C’è chi, nella tua posizione, vorrebbe approfittarne e prendersi tutto subito.
A me va bene così. Tornando a quella cosa che dicevo a proposito dei social, ho sempre pensato che, se vado avanti, vado avanti per quello che so fare, non per i follower che ho. Se non vengo preso perché non ho abbastanza follower, mi rendo conto che anch’io quel progetto non lo volevo fare. Devi voler lavorare con me perché vuoi lavorare con me. Perché lavoro in un certo modo, perché ci tengo.
Mi sembri molto centrato.
Credo di essere molto centrato perché ho cominciato a nove anni, e a nove anni ho deciso che avrei fatto questo per tutta la vita, non ho mai avuto nessuna crisi d’identità, non mi sono mai chiesto: “Che faccio, insegno al liceo?”. Mai. Ho cominciato a nove anni, mi ha iniziato mio padre, e poi ho finito il liceo classico qua a Napoli, e ho pensato che mi serviva una scuola per formarmi, e ho scelto il Centro Sperimentale. Che ho condotto con la massima serietà, andavo lì tutti i giorni, ho fatto pochissime assenze, litigavo con i miei compagni perché lavoravano, facevano provini…

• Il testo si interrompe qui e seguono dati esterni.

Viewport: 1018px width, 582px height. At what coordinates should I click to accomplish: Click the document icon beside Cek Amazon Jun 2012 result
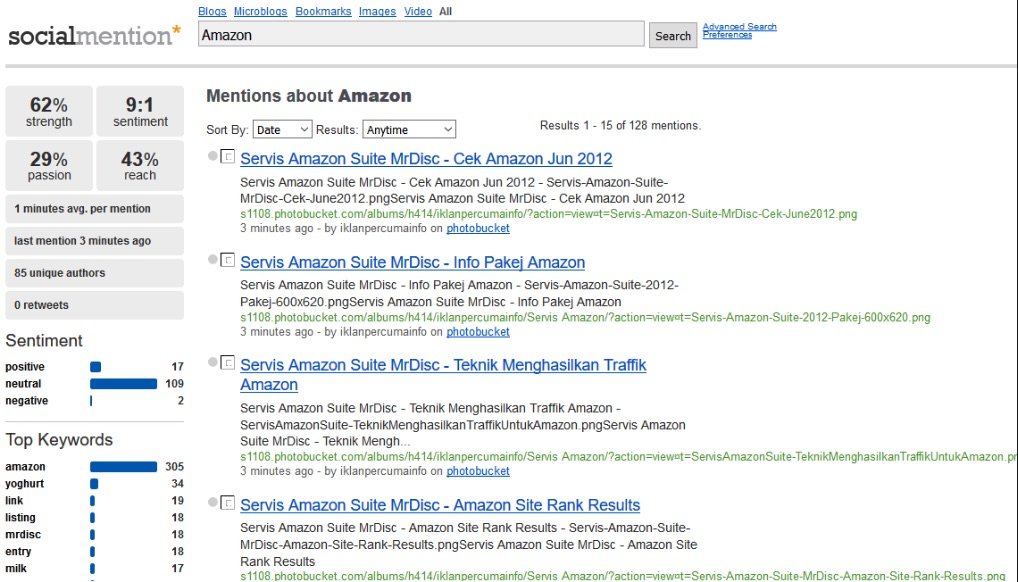pyautogui.click(x=227, y=157)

E quando ti sei detto “Sono bravo”, quando l’hai capito?
Una prima sicurezza credo stia nel fatto che, proprio perché mi chiamo Eduardo Scarpetta e perché nella mia famiglia hanno recitato tutti, se fossi stato un cane rabbioso a quindici anni ce ne saremmo accorti. Mia mamma (Maria Basile, nda), che fa l’attrice da cinquant’anni, o chi per lei mi avrebbe detto, proprio per il bene che mi vuole: “Allontànati, studia, fai altro, non rovinare tutto”. Questa è stata la mia prima certezza. Poi nel nostro campo, per quanto tu possa infondere fiducia a te stesso, sono le altre persone che vengono da te e ti dicono: “Edua’, sei bravo, continua”. Ho fatto tanto teatro, e il teatro è un mondo completamente diverso, c’è una preparazione molto più lunga, molto più profonda, hai tutto il tempo per costruire, “Falla così”, “Fai meno”… Sono entrato nel mondo della macchina da presa solo da quattro anni, con Capri-Revolution e L’amica geniale, anche se questi quattro anni mi sembrano dieci.
Hai aspettato.
Non ho mai avuto fretta. Quando sono entrato nella mia agenzia, la Volver, era la fine del 2014. Dopo uno spettacolo al Centro Sperimentale ho conosciuto il mio attuale agente, Gianni Chiffi, che mi ha preso a scatola chiusa. Dopodiché per tre anni e mezzo non ho fatto nulla. Facevo provini ma non li accettavo, continuavo a fare teatro, a seguire le mie cose. Poi in un anno sono arrivati insieme gli unici due provini guarda caso un po’ più approfonditi, Capri-Revolution e L’amica geniale. E ho detto: vedi, si può arrivare anche senza correre, senza andare a fare i provini per progetti in cui non credo. La differenza tra noi attori credo la faccia la fame. C’è chi vuole tutto subito. Io ho capito che non c’è fretta. Per ora, è andata bene.